I started to use tf agents recently, I found the code pretty easy to understand however there are lack of documentation and tutorials.

Since I know that random_policy works and creates meaningful results there must be something off with the agent.policy part. I'm adding the notebook here: DQN Training Notebook

As you can see the loss is so huge therefore after some time it will throw an error for inf or Nan value for the loss.

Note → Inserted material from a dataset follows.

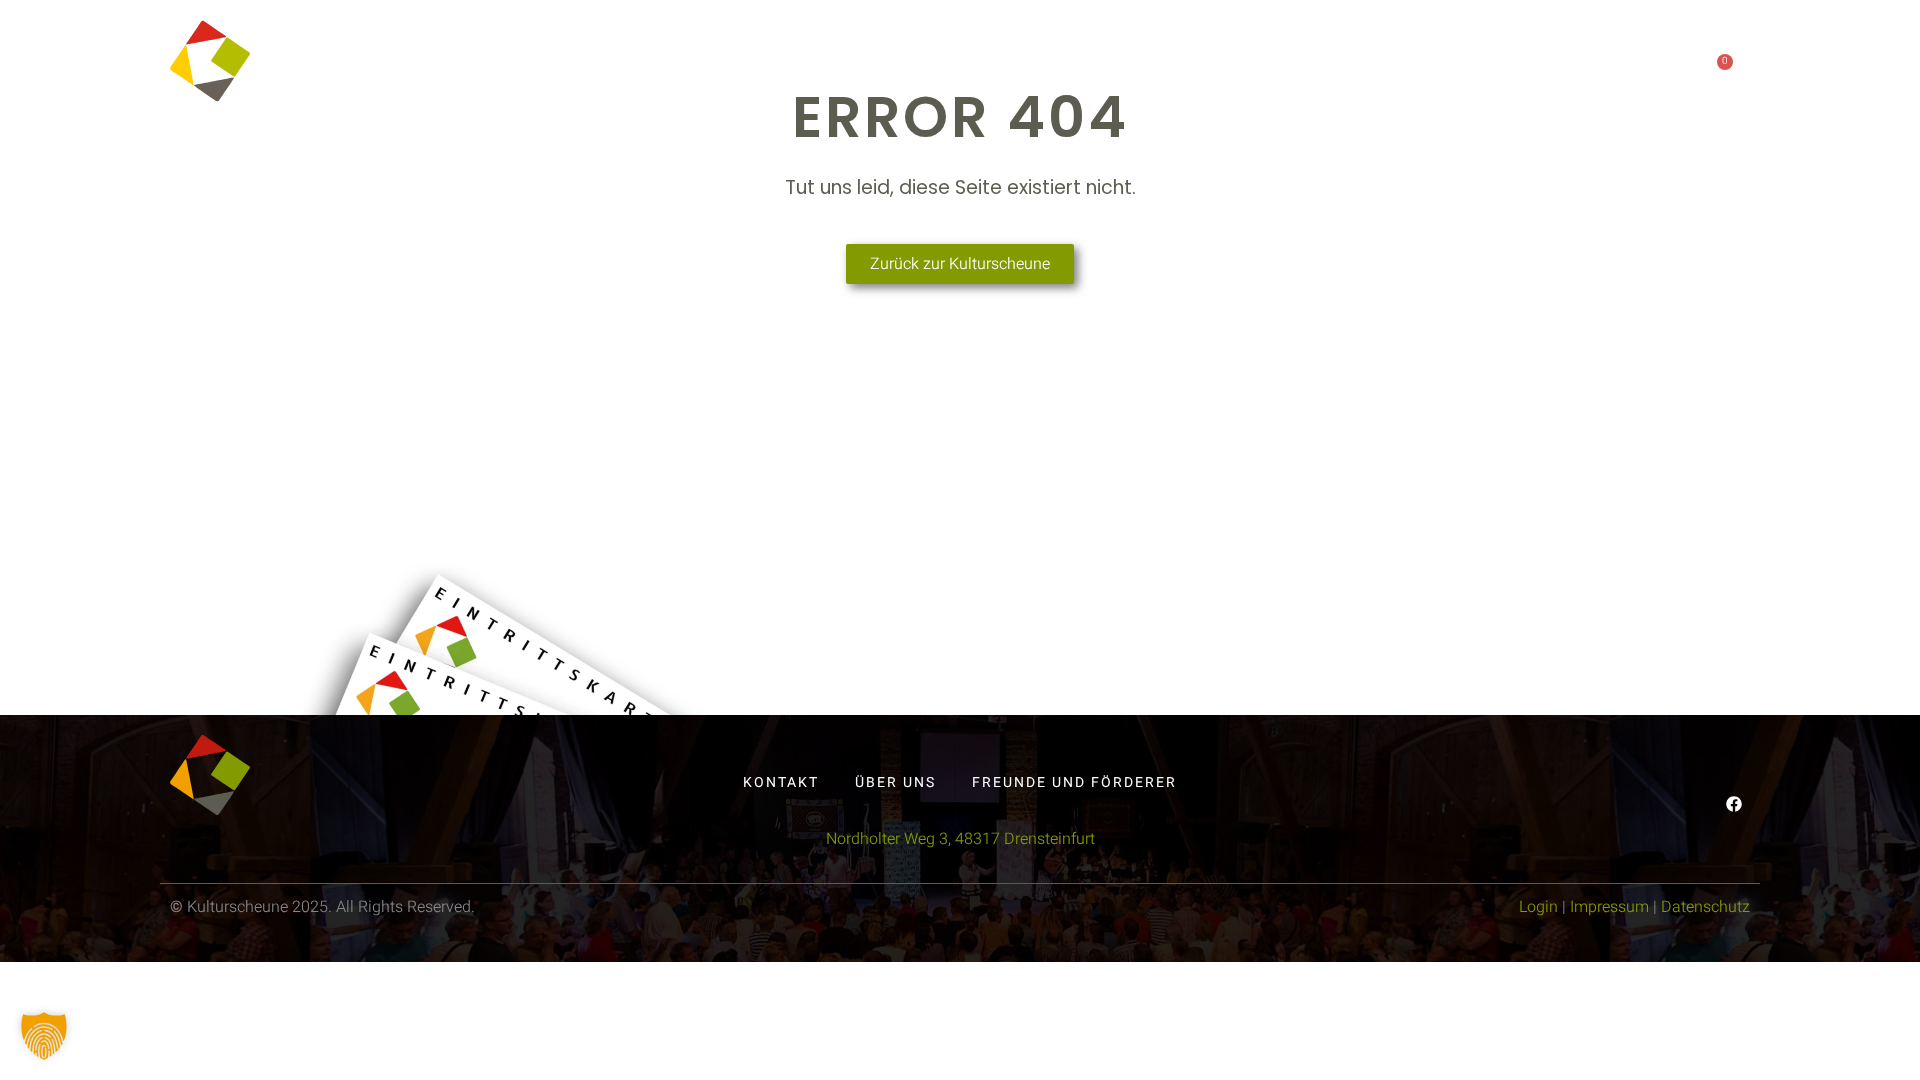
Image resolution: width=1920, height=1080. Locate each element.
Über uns (1182, 72)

You can also see the code blocks below (same as notebook if you cannot open it) Here is the code block that I'm using for my training part:

train_env = tf_py_environment.TFPyEnvironment(StockMarketEnvironment(config))
eval_env = tf_py_environment.TFPyEnvironment(StockMarketEnvironment(config))

fc_layer_params = (100, 50)
action_tensor_spec = tensor_spec.from_spec(train_env.action_spec())
num_actions = action_tensor_spec.maximum - action_tensor_spec.minimum + 1

# Define a helper function to create Dense layers configured with the right
# activation and kernel initializer.
def dense_layer(num_units):
  return tf.keras.layers.Dense(
      num_units,
      activation=tf.keras.activations.relu,
      kernel_initializer=tf.keras.initializers.VarianceScaling(
          scale=2.0, mode='fan_in', distribution='truncated_normal'))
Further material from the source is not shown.